[Dataset records]
============

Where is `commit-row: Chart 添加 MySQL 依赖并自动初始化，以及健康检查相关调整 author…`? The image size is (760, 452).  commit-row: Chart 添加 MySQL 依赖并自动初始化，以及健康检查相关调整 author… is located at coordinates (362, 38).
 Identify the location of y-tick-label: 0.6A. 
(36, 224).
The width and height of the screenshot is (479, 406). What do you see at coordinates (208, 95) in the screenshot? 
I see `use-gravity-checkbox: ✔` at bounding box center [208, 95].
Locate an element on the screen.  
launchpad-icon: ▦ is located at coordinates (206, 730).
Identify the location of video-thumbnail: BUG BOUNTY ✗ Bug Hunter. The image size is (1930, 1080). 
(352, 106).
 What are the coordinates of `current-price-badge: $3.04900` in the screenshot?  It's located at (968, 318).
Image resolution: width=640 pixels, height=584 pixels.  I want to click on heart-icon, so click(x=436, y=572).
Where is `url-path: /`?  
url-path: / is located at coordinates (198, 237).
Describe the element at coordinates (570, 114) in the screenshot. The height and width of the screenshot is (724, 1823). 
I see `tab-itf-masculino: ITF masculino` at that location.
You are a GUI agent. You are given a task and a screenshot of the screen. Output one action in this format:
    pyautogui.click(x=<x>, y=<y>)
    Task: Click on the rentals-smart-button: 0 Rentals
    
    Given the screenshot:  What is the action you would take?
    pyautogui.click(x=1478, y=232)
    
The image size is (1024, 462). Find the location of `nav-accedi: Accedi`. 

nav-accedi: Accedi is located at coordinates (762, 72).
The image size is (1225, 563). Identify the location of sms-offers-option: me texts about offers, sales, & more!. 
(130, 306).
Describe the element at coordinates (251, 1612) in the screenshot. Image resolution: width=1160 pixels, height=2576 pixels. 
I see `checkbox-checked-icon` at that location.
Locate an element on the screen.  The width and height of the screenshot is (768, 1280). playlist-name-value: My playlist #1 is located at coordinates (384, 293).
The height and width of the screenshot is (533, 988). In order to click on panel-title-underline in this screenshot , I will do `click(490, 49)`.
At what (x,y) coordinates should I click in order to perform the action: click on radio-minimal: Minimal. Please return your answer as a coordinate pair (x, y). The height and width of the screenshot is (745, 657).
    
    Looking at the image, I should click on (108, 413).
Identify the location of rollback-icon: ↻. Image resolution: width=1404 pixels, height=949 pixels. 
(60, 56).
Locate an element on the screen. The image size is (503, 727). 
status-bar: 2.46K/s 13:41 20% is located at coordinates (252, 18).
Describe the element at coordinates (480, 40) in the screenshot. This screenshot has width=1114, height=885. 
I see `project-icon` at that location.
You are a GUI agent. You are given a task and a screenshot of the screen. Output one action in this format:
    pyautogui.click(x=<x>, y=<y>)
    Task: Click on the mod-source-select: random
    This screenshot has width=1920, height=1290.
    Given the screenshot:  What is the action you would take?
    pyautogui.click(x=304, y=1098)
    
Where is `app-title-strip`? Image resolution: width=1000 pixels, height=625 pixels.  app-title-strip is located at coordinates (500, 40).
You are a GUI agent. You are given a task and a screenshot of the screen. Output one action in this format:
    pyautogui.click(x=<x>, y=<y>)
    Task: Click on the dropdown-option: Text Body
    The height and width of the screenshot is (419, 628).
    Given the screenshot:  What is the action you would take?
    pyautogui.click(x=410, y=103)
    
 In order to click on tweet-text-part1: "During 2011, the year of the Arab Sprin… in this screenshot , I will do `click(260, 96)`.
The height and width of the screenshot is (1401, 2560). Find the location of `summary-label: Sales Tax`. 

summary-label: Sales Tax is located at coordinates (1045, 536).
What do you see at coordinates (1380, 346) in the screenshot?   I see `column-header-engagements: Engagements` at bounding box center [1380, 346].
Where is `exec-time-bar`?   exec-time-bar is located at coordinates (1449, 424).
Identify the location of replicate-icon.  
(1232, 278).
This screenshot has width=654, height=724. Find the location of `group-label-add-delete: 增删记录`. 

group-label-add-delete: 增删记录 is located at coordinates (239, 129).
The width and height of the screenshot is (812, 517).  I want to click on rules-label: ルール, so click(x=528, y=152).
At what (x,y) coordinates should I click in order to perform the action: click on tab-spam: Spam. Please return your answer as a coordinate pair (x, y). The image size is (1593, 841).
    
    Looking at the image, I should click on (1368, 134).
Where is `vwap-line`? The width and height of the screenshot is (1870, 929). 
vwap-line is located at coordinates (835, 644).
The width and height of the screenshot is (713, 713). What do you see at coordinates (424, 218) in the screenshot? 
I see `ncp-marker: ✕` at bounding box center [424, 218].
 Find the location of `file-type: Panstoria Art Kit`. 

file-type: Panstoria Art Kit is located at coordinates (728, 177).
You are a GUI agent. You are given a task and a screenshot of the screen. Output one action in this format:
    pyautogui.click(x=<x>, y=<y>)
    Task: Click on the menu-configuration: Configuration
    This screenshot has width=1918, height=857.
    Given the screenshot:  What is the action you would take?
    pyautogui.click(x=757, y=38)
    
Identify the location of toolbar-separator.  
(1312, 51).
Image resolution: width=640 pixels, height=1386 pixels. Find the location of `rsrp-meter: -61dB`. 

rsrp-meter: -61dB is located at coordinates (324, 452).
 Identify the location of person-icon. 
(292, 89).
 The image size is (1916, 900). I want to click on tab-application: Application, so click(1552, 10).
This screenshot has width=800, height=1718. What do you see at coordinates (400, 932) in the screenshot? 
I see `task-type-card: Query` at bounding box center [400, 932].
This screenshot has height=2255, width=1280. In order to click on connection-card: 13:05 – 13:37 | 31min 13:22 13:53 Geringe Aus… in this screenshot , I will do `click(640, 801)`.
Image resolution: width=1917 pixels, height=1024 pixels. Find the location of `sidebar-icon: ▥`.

============

WORK INSTRUCTIONS.
Rewrite the rows from the line containing "Image resolution: width=640 pixels, height=1386" through the end of the rows, substituting "user-icon" for "person-icon" and leaving everything else unchanged.

SOLUTION BELOW.
Image resolution: width=640 pixels, height=1386 pixels. Find the location of `rsrp-meter: -61dB`. 

rsrp-meter: -61dB is located at coordinates (324, 452).
 Identify the location of user-icon. 
(292, 89).
 The image size is (1916, 900). I want to click on tab-application: Application, so click(1552, 10).
This screenshot has width=800, height=1718. What do you see at coordinates (400, 932) in the screenshot? 
I see `task-type-card: Query` at bounding box center [400, 932].
This screenshot has height=2255, width=1280. In order to click on connection-card: 13:05 – 13:37 | 31min 13:22 13:53 Geringe Aus… in this screenshot , I will do `click(640, 801)`.
Image resolution: width=1917 pixels, height=1024 pixels. Find the location of `sidebar-icon: ▥`.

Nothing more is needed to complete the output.